LLMs in Production, Part 1 — The Honest Stack
The conference-talk version of an LLM product is a single call to GPT-4 with a clever prompt. The production version is fifteen pieces of moving infrastructure, three providers, two databases, and a retry policy that took six weeks to tune. This series is about the second one.
The pieces nobody mentions
Building anything past a demo means owning, in some form:
- A prompt registry. Prompts are code. They get versions, they get reviewed, they get rolled back. If your prompts live as string literals in your application code, you have a junior-engineer problem dressed up as a technical decision.
- An evaluation suite. Without it, every prompt change is a guess. With it, you can ship 20 prompt iterations a week and know which ones regressed accuracy.
- A response cache. Same question, same answer, ten times cheaper. The number-one cost reduction lever for almost every production LLM app.
- A rate limiter on the inbound side. Not because users will abuse you. Because OpenAI's rate limits don't care about your traffic shape; you need to be the one shaping it.
- A fallback policy. Provider A goes down once a quarter. Provider B exists. Your code needs to know which prompt template works for both.
Where most teams underspend
In our experience, two areas:
Eval coverage
Teams ship a dozen prompts to production with single-digit eval examples each. Then a model upgrade breaks half of them silently because the eval set didn't include the edge cases that mattered. The minimum bar is 50 examples per prompt, half adversarial.

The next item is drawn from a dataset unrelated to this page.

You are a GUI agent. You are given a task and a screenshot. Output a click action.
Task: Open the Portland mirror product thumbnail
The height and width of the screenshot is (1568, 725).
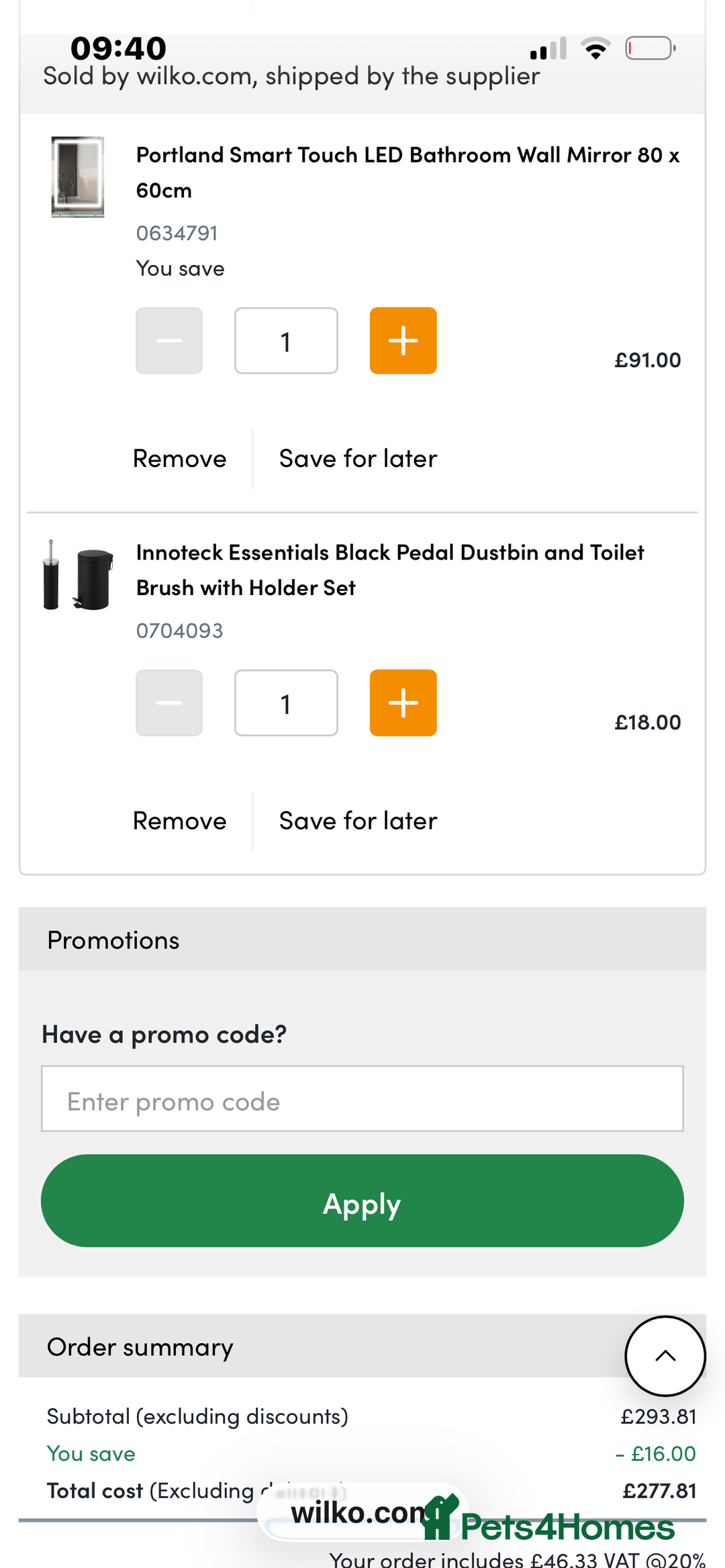78,177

Observability of inputs, not just outputs
You instrument latency, token cost, and response status. You don't instrument the input distribution — and that's where drift hides. Six months in, your users' phrasing changes; your prompt was tuned for the original distribution; quality degrades; you have no signal.
What we're going to cover
Part 2 of this series gets into the trade-offs between RAG, fine-tuning, and prompt-only approaches — and when each is the right choice. Part 3 (separate piece, separate series) will get into multi-agent orchestration, but that's a different mess.
The goal of this series isn't to be exhaustive. It's to short-circuit some of the expensive lessons we paid for so you don't have to.